呪われ侯爵の秘密の花~石守り姫は二度目の幸せを掴む~
第20話
「ハリー様はクリス様と昔からのご友人なんですよね? 昔のクリス様はどんな方だったんですか?」
エオノラは呪われる前のクリスのことが知りたいと思っていた。生い立ちや、呪われる前までの彼を知れば、クリスとの距離が縮まるヒントを得られるかもしれない。
「昔のクリスは明るくて素直なやつだった。今じゃ呪いのせいで見る影もなく捻くれて……痛いっ!!」
突然悲鳴を上げたかと思うと、いつの間にかクゥがテーブルの下に潜り込んでハリーの脛に食らいついている。
飼い主を悪く言われたと思って怒ったのだろう。相変わらず賢い狼だ。
エオノラが止める間もなく、クゥは悲鳴を上げたハリーから離れた。それからフンッと鼻を鳴らすと気を取り直した様子で地面に腰を下ろす。
ハリーは足を組んでクゥに噛まれた脛を擦る。やがて、暗い表情になるとエオノラにこう語った。
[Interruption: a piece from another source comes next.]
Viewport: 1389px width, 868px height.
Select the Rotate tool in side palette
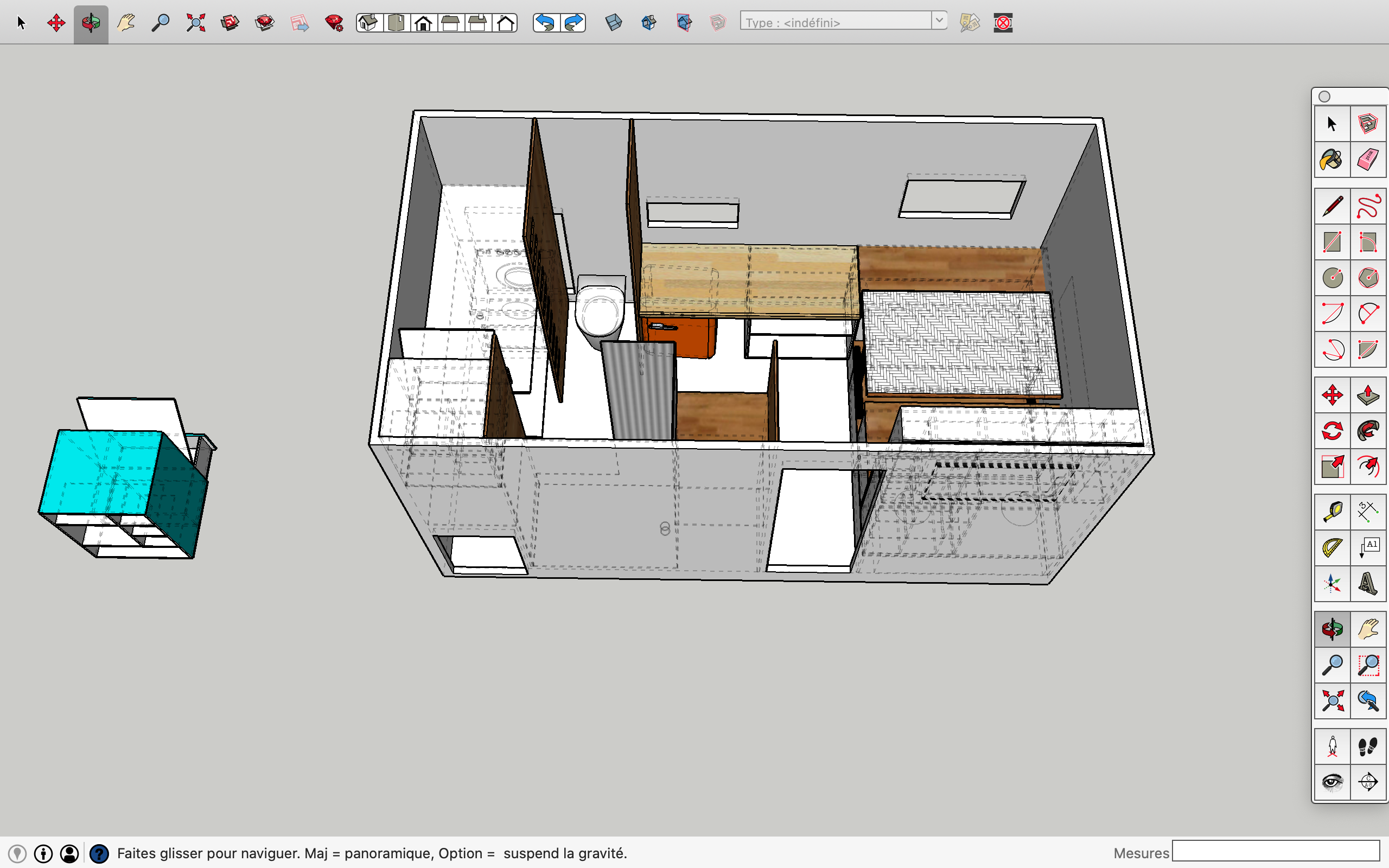coord(1331,431)
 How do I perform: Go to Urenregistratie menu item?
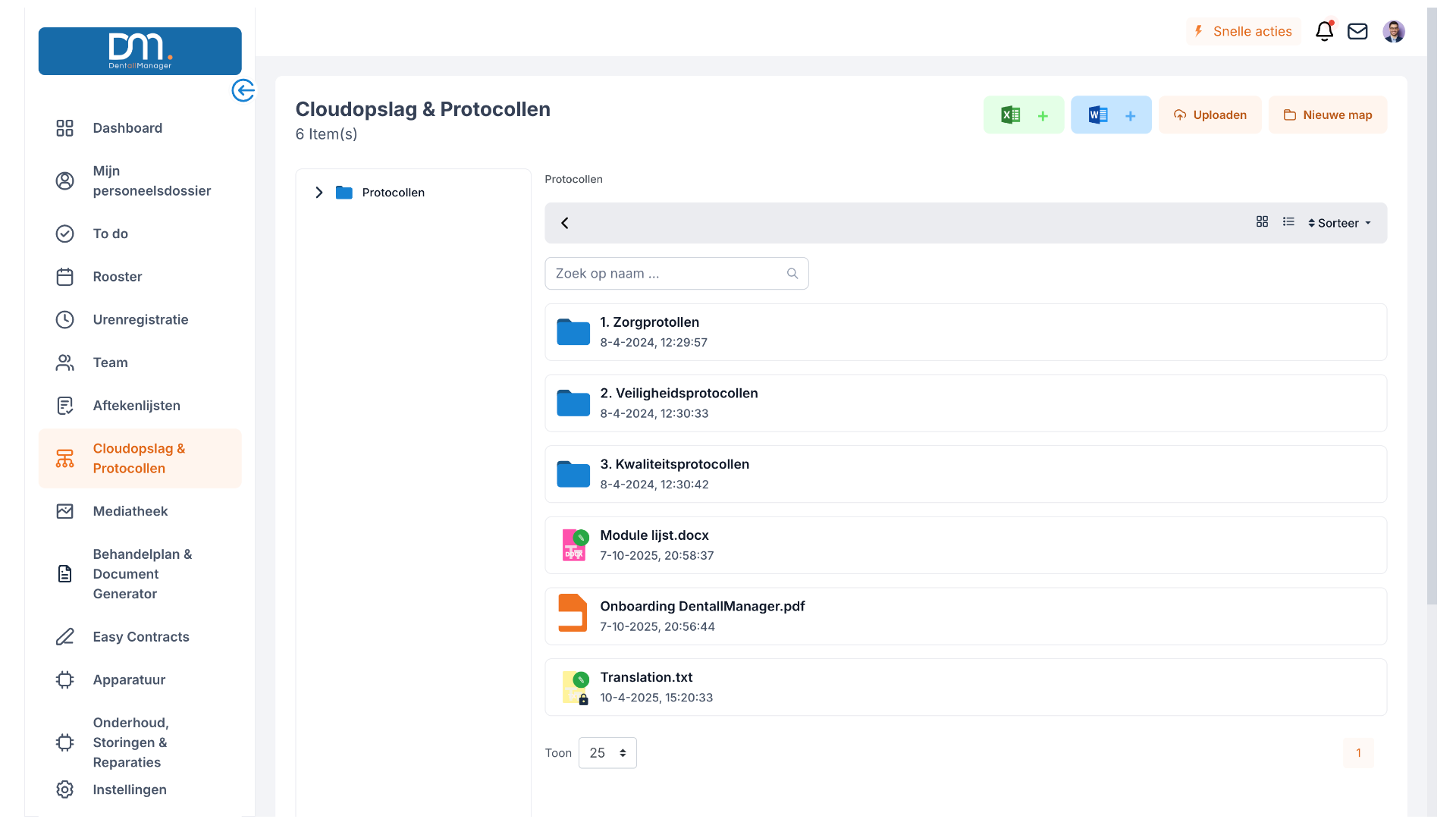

「呪われてからのクリスは人との関わりを極端に嫌うように、避けるようになった。知っての通りこの屋敷には使用人も従者も、護衛もいない。孤独しかない環境だ。だからこそ、ここに通っている君の話を従者から聞いた時は驚いたし、特別だと思った」
『特別』という言葉にエオノラは目を見張る。
自分は決してクリスの特別ではない。偶然ルビーローズの悲痛な音を聞いてしまっただけなのと、偶然クリスの本当の姿が見えているだけ。後者はどうして見えているのか未だに分からないし、様々な条件が重なっただけのことだ。